WHAT IS NEEDED: Top to bottom, output the entries that follow exactly.

Records from a collection:
----

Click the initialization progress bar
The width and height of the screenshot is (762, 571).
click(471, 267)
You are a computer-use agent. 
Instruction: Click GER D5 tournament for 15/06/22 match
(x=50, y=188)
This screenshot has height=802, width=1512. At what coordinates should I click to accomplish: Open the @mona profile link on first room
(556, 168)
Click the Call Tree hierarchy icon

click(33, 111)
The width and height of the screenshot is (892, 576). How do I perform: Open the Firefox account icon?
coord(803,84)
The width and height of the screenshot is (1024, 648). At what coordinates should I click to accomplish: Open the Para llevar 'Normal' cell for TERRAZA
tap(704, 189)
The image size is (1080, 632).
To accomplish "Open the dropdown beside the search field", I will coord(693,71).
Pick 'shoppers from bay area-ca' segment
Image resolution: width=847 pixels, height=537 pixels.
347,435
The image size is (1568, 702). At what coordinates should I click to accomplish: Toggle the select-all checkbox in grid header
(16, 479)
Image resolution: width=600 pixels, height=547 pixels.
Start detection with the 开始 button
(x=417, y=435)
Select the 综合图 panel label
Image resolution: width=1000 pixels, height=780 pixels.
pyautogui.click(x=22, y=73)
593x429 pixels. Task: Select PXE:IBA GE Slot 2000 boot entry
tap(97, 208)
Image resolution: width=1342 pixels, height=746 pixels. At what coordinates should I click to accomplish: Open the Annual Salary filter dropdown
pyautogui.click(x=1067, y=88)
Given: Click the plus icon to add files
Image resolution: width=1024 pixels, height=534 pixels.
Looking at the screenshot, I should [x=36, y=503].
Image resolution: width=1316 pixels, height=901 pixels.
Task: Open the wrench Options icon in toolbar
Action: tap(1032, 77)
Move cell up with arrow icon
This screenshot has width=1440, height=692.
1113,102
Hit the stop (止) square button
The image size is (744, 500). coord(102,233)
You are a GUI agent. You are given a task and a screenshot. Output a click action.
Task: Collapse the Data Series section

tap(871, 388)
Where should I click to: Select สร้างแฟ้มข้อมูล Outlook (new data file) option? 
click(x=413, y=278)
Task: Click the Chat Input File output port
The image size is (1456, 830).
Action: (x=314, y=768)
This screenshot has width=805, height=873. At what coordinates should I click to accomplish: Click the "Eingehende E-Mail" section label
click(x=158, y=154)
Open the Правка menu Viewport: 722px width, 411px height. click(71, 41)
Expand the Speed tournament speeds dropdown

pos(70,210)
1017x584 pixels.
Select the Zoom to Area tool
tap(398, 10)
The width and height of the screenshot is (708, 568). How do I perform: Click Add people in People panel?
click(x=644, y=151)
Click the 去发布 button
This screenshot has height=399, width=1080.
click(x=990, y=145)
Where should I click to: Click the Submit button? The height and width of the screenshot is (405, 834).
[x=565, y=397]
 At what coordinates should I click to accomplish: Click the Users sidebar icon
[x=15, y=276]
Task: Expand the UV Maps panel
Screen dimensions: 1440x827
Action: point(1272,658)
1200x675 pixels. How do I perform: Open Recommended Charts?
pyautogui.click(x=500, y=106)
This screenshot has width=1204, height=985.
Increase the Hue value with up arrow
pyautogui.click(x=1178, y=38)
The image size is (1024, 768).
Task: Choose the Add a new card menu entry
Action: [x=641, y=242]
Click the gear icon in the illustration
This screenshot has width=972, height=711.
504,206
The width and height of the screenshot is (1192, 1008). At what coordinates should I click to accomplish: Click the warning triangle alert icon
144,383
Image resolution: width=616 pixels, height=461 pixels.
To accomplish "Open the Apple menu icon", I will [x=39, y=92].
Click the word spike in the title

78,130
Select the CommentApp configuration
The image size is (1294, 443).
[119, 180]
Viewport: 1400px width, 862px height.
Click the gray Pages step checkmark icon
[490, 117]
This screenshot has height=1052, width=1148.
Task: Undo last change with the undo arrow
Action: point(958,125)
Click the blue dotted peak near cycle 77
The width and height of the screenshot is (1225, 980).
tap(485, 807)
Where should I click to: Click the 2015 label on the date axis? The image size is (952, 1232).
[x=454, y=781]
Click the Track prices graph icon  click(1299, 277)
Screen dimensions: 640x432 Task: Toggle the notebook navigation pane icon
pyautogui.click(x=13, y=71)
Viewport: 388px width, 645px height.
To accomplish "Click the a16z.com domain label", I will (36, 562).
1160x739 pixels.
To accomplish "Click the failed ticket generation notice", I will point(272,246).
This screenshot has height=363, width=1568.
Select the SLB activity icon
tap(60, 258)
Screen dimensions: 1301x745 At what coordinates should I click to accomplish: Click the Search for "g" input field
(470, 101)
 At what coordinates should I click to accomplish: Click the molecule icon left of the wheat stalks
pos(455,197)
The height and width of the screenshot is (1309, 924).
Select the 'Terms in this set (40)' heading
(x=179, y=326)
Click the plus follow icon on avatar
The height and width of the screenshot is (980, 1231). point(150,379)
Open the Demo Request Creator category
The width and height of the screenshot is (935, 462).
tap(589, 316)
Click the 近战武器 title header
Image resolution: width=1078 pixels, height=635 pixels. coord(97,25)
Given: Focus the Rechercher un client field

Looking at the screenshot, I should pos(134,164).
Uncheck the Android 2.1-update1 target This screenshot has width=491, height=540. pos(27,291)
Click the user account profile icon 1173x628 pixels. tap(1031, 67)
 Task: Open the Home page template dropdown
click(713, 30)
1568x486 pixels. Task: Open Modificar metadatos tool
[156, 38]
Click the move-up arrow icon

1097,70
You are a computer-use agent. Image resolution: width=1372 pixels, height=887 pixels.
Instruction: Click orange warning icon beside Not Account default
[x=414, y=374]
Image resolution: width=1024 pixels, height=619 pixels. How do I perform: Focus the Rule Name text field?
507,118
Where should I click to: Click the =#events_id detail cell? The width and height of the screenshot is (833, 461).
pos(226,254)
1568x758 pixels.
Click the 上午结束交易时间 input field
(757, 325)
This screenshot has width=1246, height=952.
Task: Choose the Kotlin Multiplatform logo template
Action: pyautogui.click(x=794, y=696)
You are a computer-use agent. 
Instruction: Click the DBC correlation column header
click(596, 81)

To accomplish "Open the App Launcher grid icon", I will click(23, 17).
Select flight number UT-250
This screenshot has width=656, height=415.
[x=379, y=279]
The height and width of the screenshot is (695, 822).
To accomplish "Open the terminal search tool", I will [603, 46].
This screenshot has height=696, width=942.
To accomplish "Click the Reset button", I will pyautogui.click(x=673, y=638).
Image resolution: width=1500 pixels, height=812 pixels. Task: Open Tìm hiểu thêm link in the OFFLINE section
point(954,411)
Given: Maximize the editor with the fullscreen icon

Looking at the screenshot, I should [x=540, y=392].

----

RESPONSE BELOW:
Click the initialization progress bar
The width and height of the screenshot is (762, 571).
click(471, 267)
You are a computer-use agent. 
Instruction: Click GER D5 tournament for 15/06/22 match
(x=50, y=188)
This screenshot has height=802, width=1512. At what coordinates should I click to accomplish: Open the @mona profile link on first room
(556, 168)
Click the Call Tree hierarchy icon

click(33, 111)
The width and height of the screenshot is (892, 576). How do I perform: Open the Firefox account icon?
coord(803,84)
The width and height of the screenshot is (1024, 648). At what coordinates should I click to accomplish: Open the Para llevar 'Normal' cell for TERRAZA
tap(704, 189)
The image size is (1080, 632).
To accomplish "Open the dropdown beside the search field", I will coord(693,71).
Pick 'shoppers from bay area-ca' segment
Image resolution: width=847 pixels, height=537 pixels.
347,435
The image size is (1568, 702). At what coordinates should I click to accomplish: Toggle the select-all checkbox in grid header
(16, 479)
Image resolution: width=600 pixels, height=547 pixels.
Start detection with the 开始 button
(x=417, y=435)
Select the 综合图 panel label
Image resolution: width=1000 pixels, height=780 pixels.
pyautogui.click(x=22, y=73)
593x429 pixels. Task: Select PXE:IBA GE Slot 2000 boot entry
tap(97, 208)
Image resolution: width=1342 pixels, height=746 pixels. At what coordinates should I click to accomplish: Open the Annual Salary filter dropdown
pyautogui.click(x=1067, y=88)
Given: Click the plus icon to add files
Image resolution: width=1024 pixels, height=534 pixels.
Looking at the screenshot, I should [x=36, y=503].
Image resolution: width=1316 pixels, height=901 pixels.
Task: Open the wrench Options icon in toolbar
Action: tap(1032, 77)
Move cell up with arrow icon
This screenshot has width=1440, height=692.
1113,102
Hit the stop (止) square button
The image size is (744, 500). coord(102,233)
You are a GUI agent. You are given a task and a screenshot. Output a click action.
Task: Collapse the Data Series section

tap(871, 388)
Where should I click to: Select สร้างแฟ้มข้อมูล Outlook (new data file) option? 
click(x=413, y=278)
Task: Click the Chat Input File output port
The image size is (1456, 830).
Action: (x=314, y=768)
This screenshot has width=805, height=873. At what coordinates should I click to accomplish: Click the "Eingehende E-Mail" section label
click(x=158, y=154)
Open the Правка menu Viewport: 722px width, 411px height. click(71, 41)
Expand the Speed tournament speeds dropdown

pos(70,210)
1017x584 pixels.
Select the Zoom to Area tool
tap(398, 10)
The width and height of the screenshot is (708, 568). How do I perform: Click Add people in People panel?
click(x=644, y=151)
Click the 去发布 button
This screenshot has height=399, width=1080.
click(x=990, y=145)
Where should I click to: Click the Submit button? The height and width of the screenshot is (405, 834).
[x=565, y=397]
 At what coordinates should I click to accomplish: Click the Users sidebar icon
[x=15, y=276]
Task: Expand the UV Maps panel
Screen dimensions: 1440x827
Action: point(1272,658)
1200x675 pixels. How do I perform: Open Recommended Charts?
pyautogui.click(x=500, y=106)
This screenshot has width=1204, height=985.
Increase the Hue value with up arrow
pyautogui.click(x=1178, y=38)
The image size is (1024, 768).
Task: Choose the Add a new card menu entry
Action: [x=641, y=242]
Click the gear icon in the illustration
This screenshot has width=972, height=711.
504,206
The width and height of the screenshot is (1192, 1008). At what coordinates should I click to accomplish: Click the warning triangle alert icon
144,383
Image resolution: width=616 pixels, height=461 pixels.
To accomplish "Open the Apple menu icon", I will [x=39, y=92].
Click the word spike in the title

78,130
Select the CommentApp configuration
The image size is (1294, 443).
[119, 180]
Viewport: 1400px width, 862px height.
Click the gray Pages step checkmark icon
[490, 117]
This screenshot has height=1052, width=1148.
Task: Undo last change with the undo arrow
Action: point(958,125)
Click the blue dotted peak near cycle 77
The width and height of the screenshot is (1225, 980).
tap(485, 807)
Where should I click to: Click the 2015 label on the date axis? The image size is (952, 1232).
[x=454, y=781]
Click the Track prices graph icon  click(1299, 277)
Screen dimensions: 640x432 Task: Toggle the notebook navigation pane icon
pyautogui.click(x=13, y=71)
Viewport: 388px width, 645px height.
To accomplish "Click the a16z.com domain label", I will (36, 562).
1160x739 pixels.
To accomplish "Click the failed ticket generation notice", I will point(272,246).
This screenshot has height=363, width=1568.
Select the SLB activity icon
tap(60, 258)
Screen dimensions: 1301x745 At what coordinates should I click to accomplish: Click the Search for "g" input field
(470, 101)
 At what coordinates should I click to accomplish: Click the molecule icon left of the wheat stalks
pos(455,197)
The height and width of the screenshot is (1309, 924).
Select the 'Terms in this set (40)' heading
(x=179, y=326)
Click the plus follow icon on avatar
The height and width of the screenshot is (980, 1231). point(150,379)
Open the Demo Request Creator category
The width and height of the screenshot is (935, 462).
tap(589, 316)
Click the 近战武器 title header
Image resolution: width=1078 pixels, height=635 pixels. coord(97,25)
Given: Focus the Rechercher un client field

Looking at the screenshot, I should pos(134,164).
Uncheck the Android 2.1-update1 target This screenshot has width=491, height=540. pos(27,291)
Click the user account profile icon 1173x628 pixels. tap(1031, 67)
 Task: Open the Home page template dropdown
click(713, 30)
1568x486 pixels. Task: Open Modificar metadatos tool
[156, 38]
Click the move-up arrow icon

1097,70
You are a computer-use agent. Image resolution: width=1372 pixels, height=887 pixels.
Instruction: Click orange warning icon beside Not Account default
[x=414, y=374]
Image resolution: width=1024 pixels, height=619 pixels. How do I perform: Focus the Rule Name text field?
507,118
Where should I click to: Click the =#events_id detail cell? The width and height of the screenshot is (833, 461).
pos(226,254)
1568x758 pixels.
Click the 上午结束交易时间 input field
(757, 325)
This screenshot has width=1246, height=952.
Task: Choose the Kotlin Multiplatform logo template
Action: pyautogui.click(x=794, y=696)
You are a computer-use agent. 
Instruction: Click the DBC correlation column header
click(596, 81)

To accomplish "Open the App Launcher grid icon", I will click(23, 17).
Select flight number UT-250
This screenshot has width=656, height=415.
[x=379, y=279]
The height and width of the screenshot is (695, 822).
To accomplish "Open the terminal search tool", I will [603, 46].
This screenshot has height=696, width=942.
To accomplish "Click the Reset button", I will pyautogui.click(x=673, y=638).
Image resolution: width=1500 pixels, height=812 pixels. Task: Open Tìm hiểu thêm link in the OFFLINE section
point(954,411)
Given: Maximize the editor with the fullscreen icon

Looking at the screenshot, I should [x=540, y=392].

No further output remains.